How big a hard drive do you need?


Hard Disk size is measured in gigabytes Gb (billions of bytes) and like everything else in the PC world continues to increase in size. 200Gb drives are readily available.

There are a couple of factors that govern hard drive performance access time and data transfer rate.

Access time can best be explained by thinking of a record turntable. When you play a record on one of these, you place the tone arm down on the track you want by lifting the arm, moving it over the track, and then gently setting it down, right?

On a hard drive there are magnetic platters that spin around at 5400 or 7200 RPM. Over each platter is a read/write head that can move back and forth across the platter like the tone arm of the turntable. The difference is the read/write head never touches the surface. When they do it is not by design and is called a head crash which ruins the hard drive!

When your PC wants to get a file from your hard drive, the read/write head has to move to the track that contains the file. The time it takes to get from where it is to the track is called access time.

Once it is over the track it begins reading data from the track. The rate at which it transfers data from the track to the PC is called the data transfer rate.

Access time is dependent on the RPM of the hard drive and the data transfer rate is dependent on the electronics that actually read the data from the platter.

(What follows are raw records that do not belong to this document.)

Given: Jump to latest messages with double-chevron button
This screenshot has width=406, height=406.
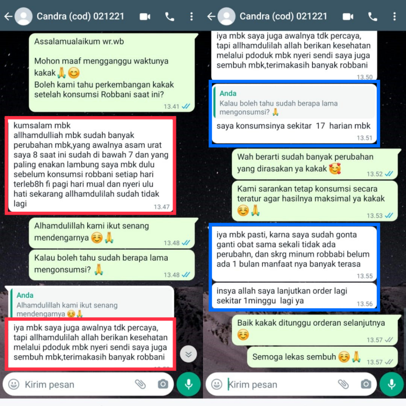Looking at the screenshot, I should (188, 354).
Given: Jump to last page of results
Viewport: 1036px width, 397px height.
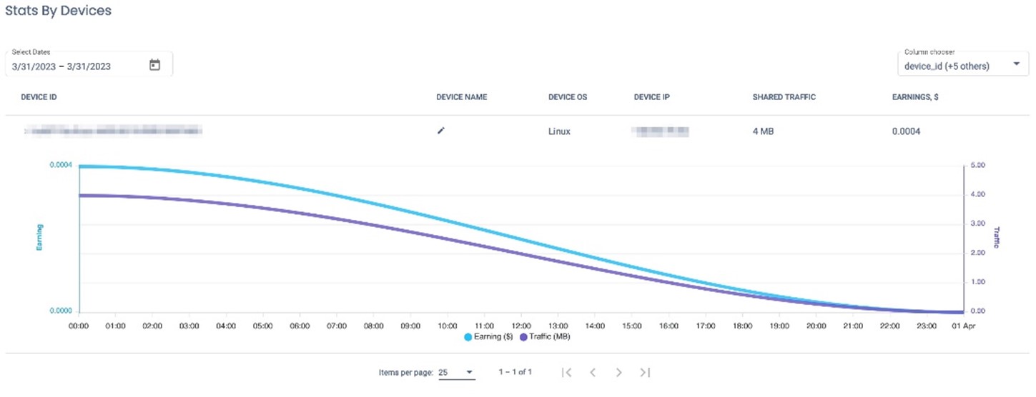Looking at the screenshot, I should [x=645, y=372].
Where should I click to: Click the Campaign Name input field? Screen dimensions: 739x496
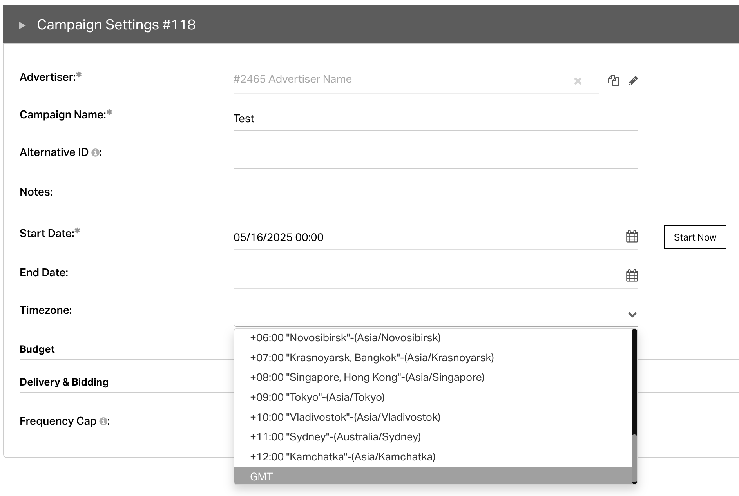[435, 119]
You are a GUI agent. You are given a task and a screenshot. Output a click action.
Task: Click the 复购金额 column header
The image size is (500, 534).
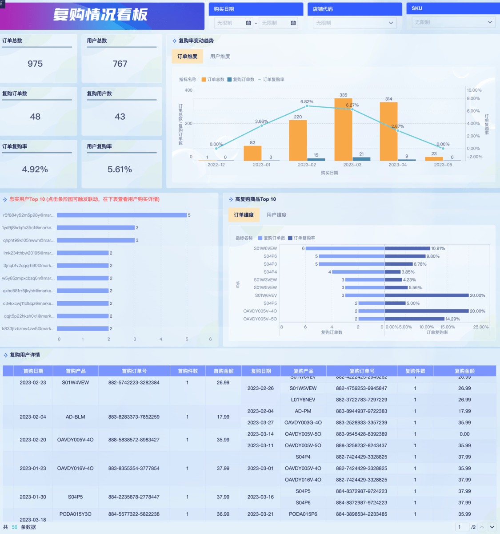tap(464, 371)
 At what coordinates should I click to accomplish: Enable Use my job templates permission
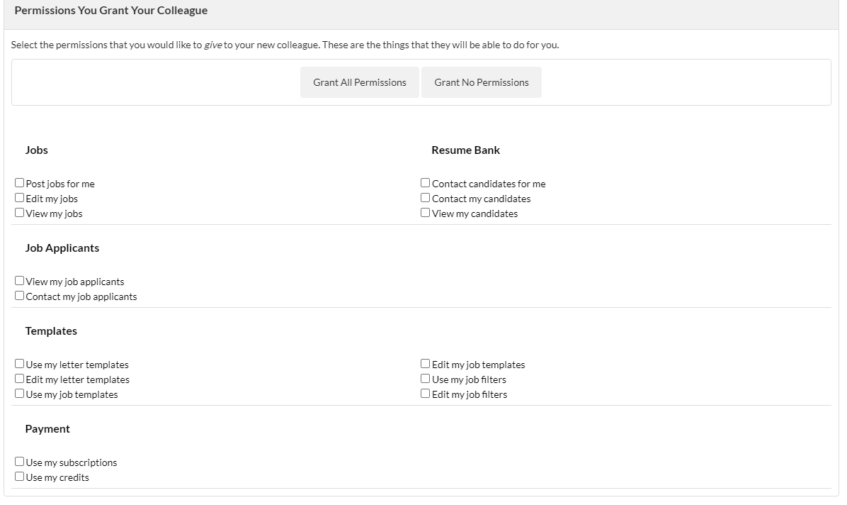pyautogui.click(x=20, y=394)
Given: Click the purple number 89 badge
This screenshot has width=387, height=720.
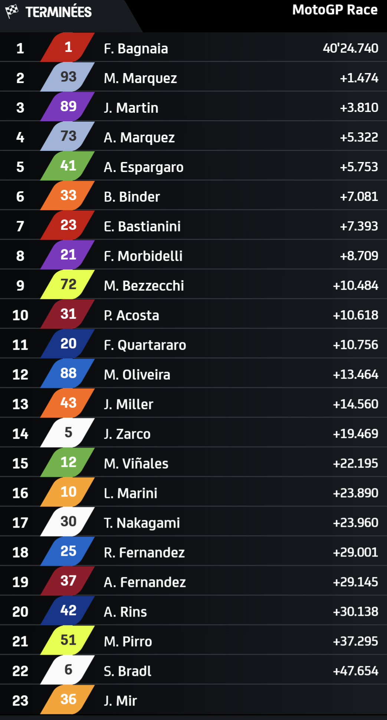Looking at the screenshot, I should pos(68,106).
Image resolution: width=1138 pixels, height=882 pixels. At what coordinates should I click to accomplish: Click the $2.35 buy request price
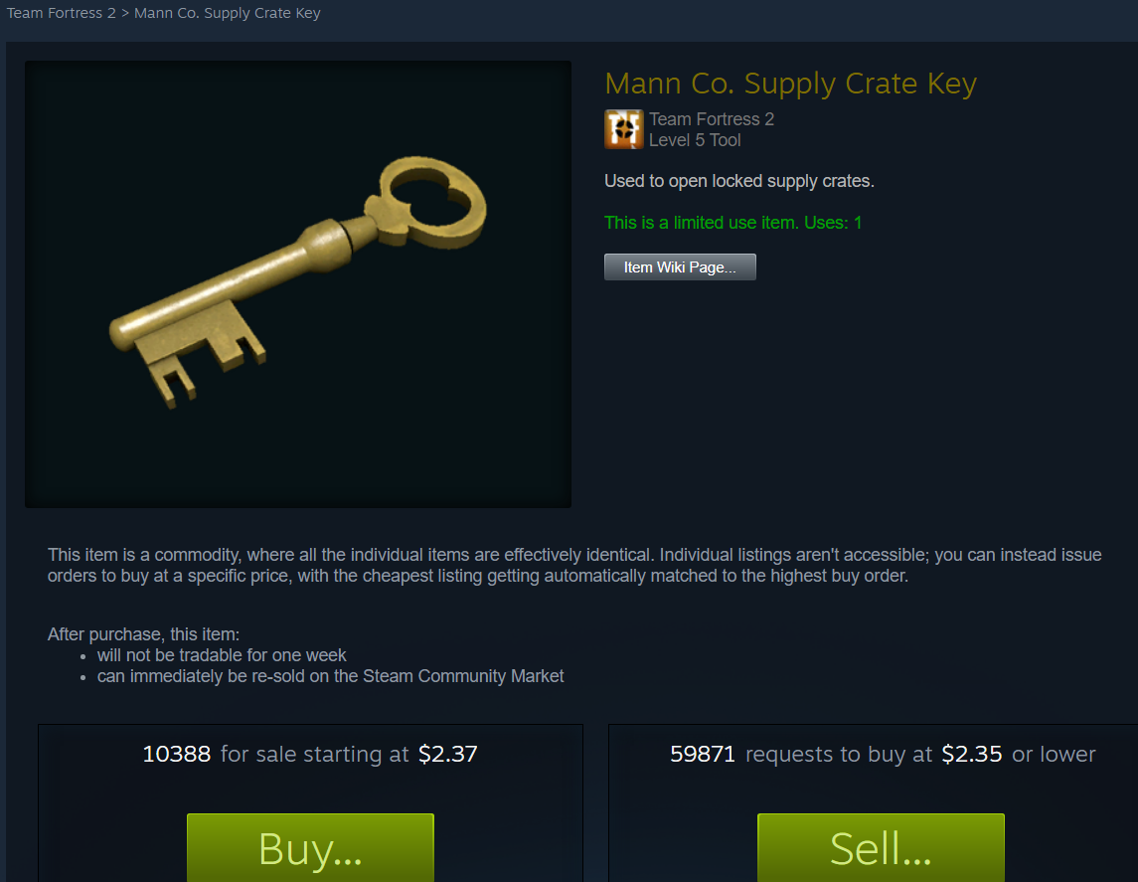coord(972,754)
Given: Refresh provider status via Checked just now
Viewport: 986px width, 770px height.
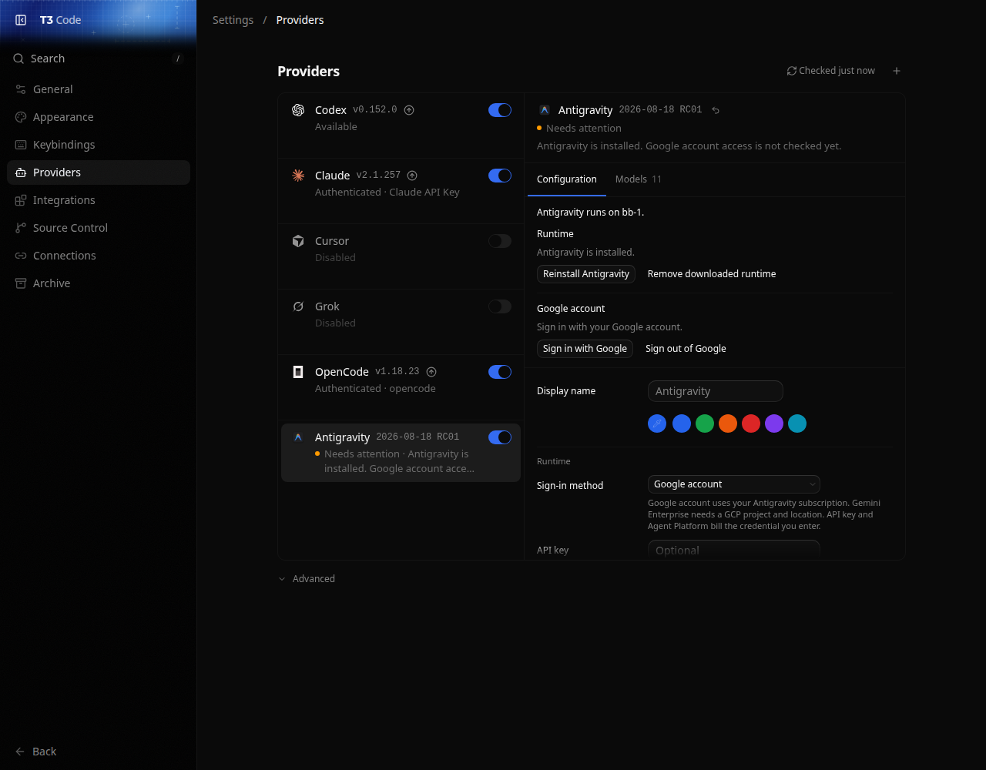Looking at the screenshot, I should [830, 71].
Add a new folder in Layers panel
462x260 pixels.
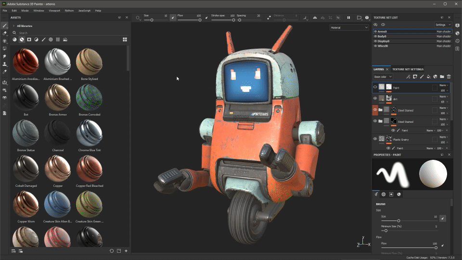(x=442, y=77)
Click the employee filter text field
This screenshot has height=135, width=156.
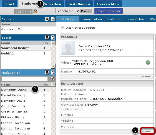(24, 79)
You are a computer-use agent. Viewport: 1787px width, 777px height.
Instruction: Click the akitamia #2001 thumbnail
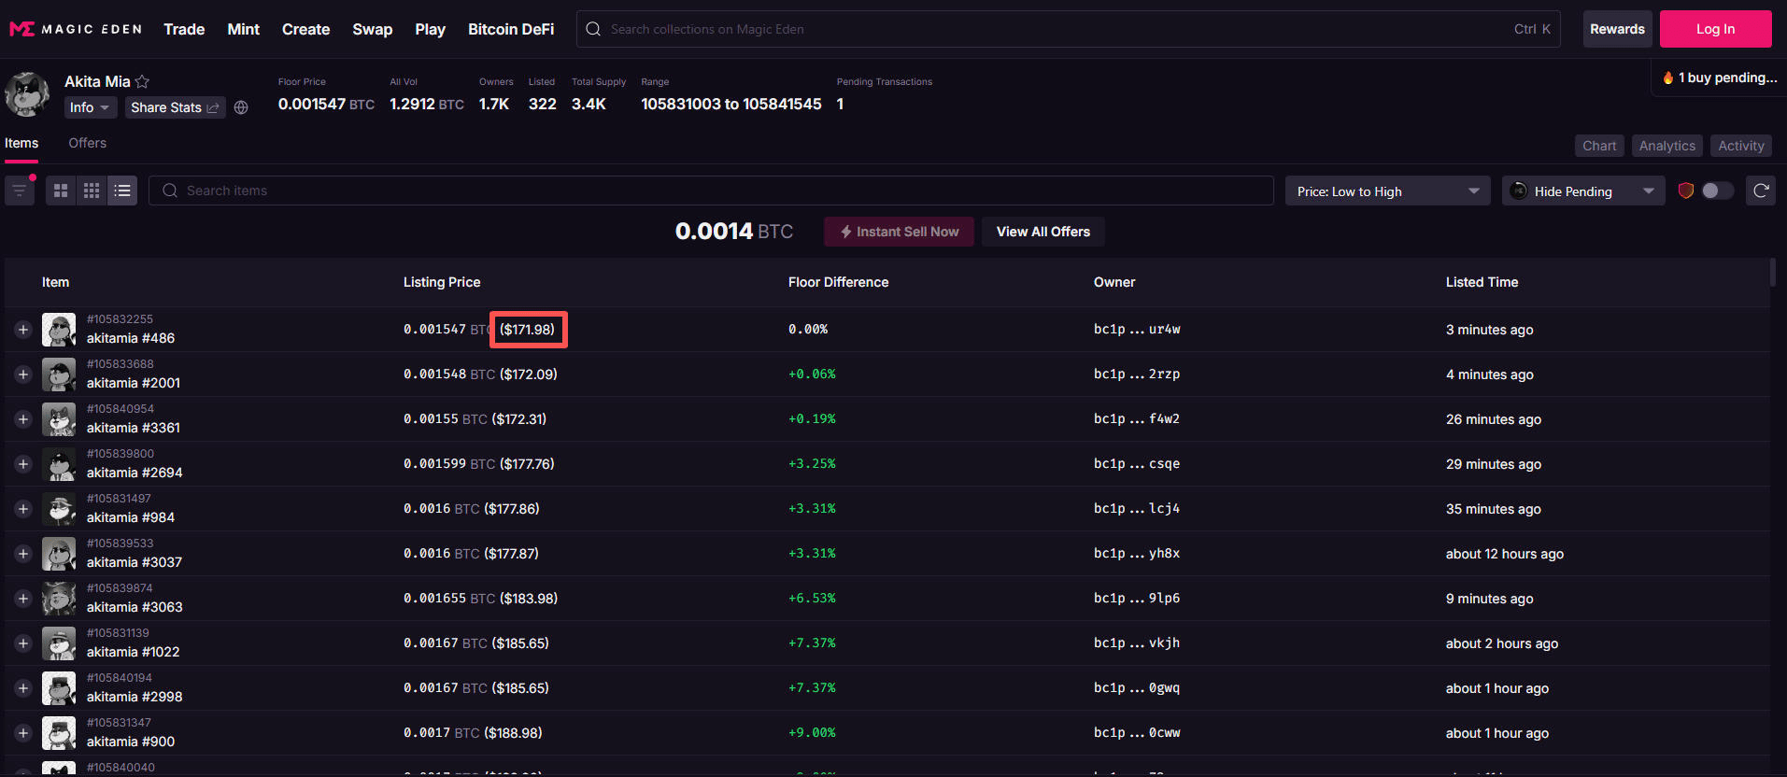point(59,374)
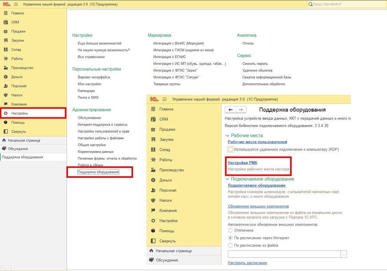
Task: Collapse the Подключаемое оборудование section chevron
Action: coord(227,179)
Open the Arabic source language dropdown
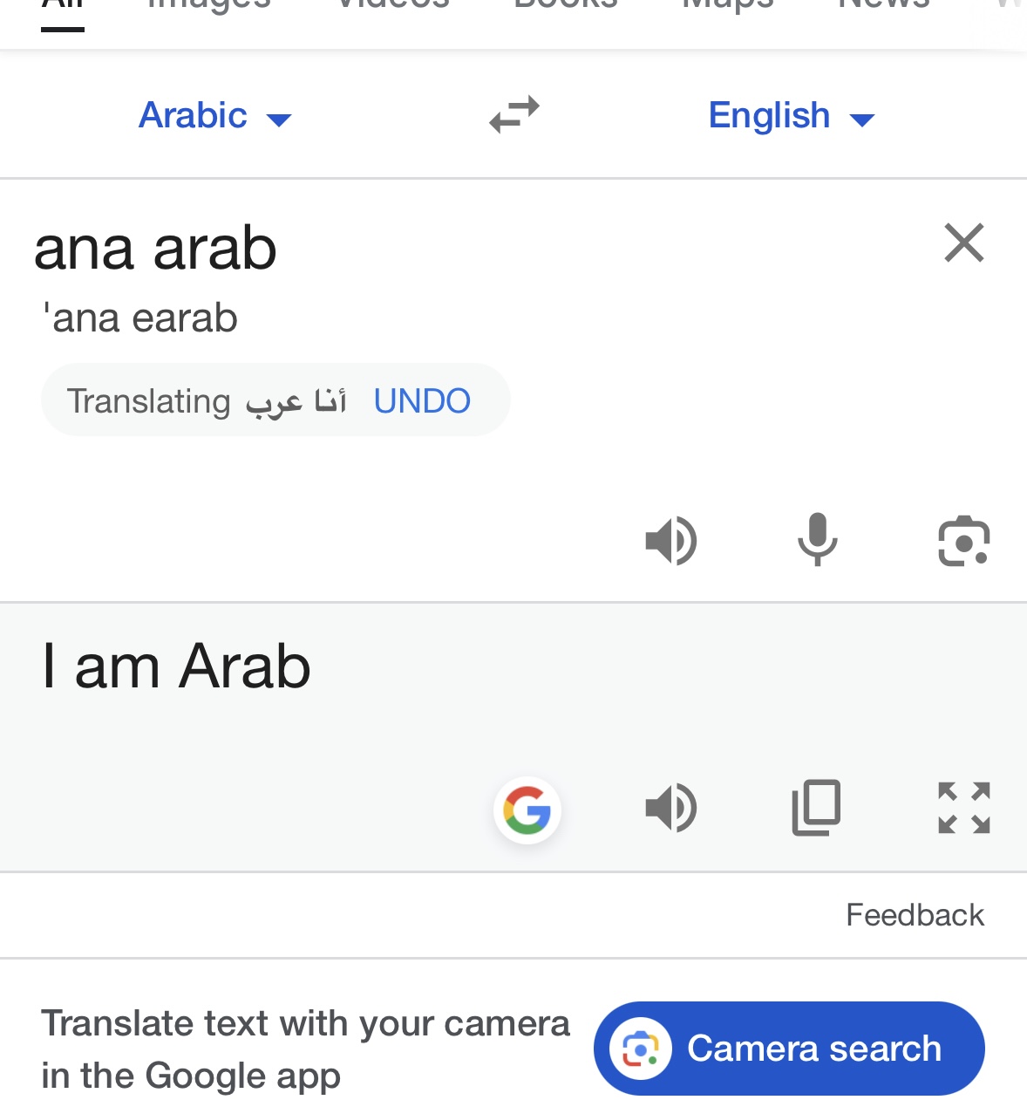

Besides those two factors, fragmentation comes into play. Why, because a file that is in fragments means the read/write head is constantly jumping from fragment to fragment, which takes time, rather than coming down and reading the file from one big continuous section!

Recommendation:

For general-purpose computing and storage of a moderate number of files including digital audio and photos, a 40Gb hard drive should be plenty. Don't worry about the drive RPM too much, because when you first access a file it is immediately copied to memory. Subsequent accesses to that file are from memory and the caches that support it, not the hard drive. Your changes won't be saved on the hard drive until a save is performed.

This why saving your work frequently is very important. Until you do, all your changes/updates are only in memory, not on the hard drive. I save changes often with a quick 'alt-F-S" which forces a write back to the hard drive.

For reference, 200 MP3 files take up about 1Gb of space. 1500 digital pictures in low compression jpg format also take up about 1Gb.

If you want to store 'lots' of digital files like audio, video and photos, then a 80Gb-120Gb would be a better choice.

In either case, look for a drive that will support ATA-133 for a high data transfer rate, instead of the slower ATA-100 or ATA-66. This will give you better performance. Most new PCs have disk drive controllers that can support ATA-133 disk drives.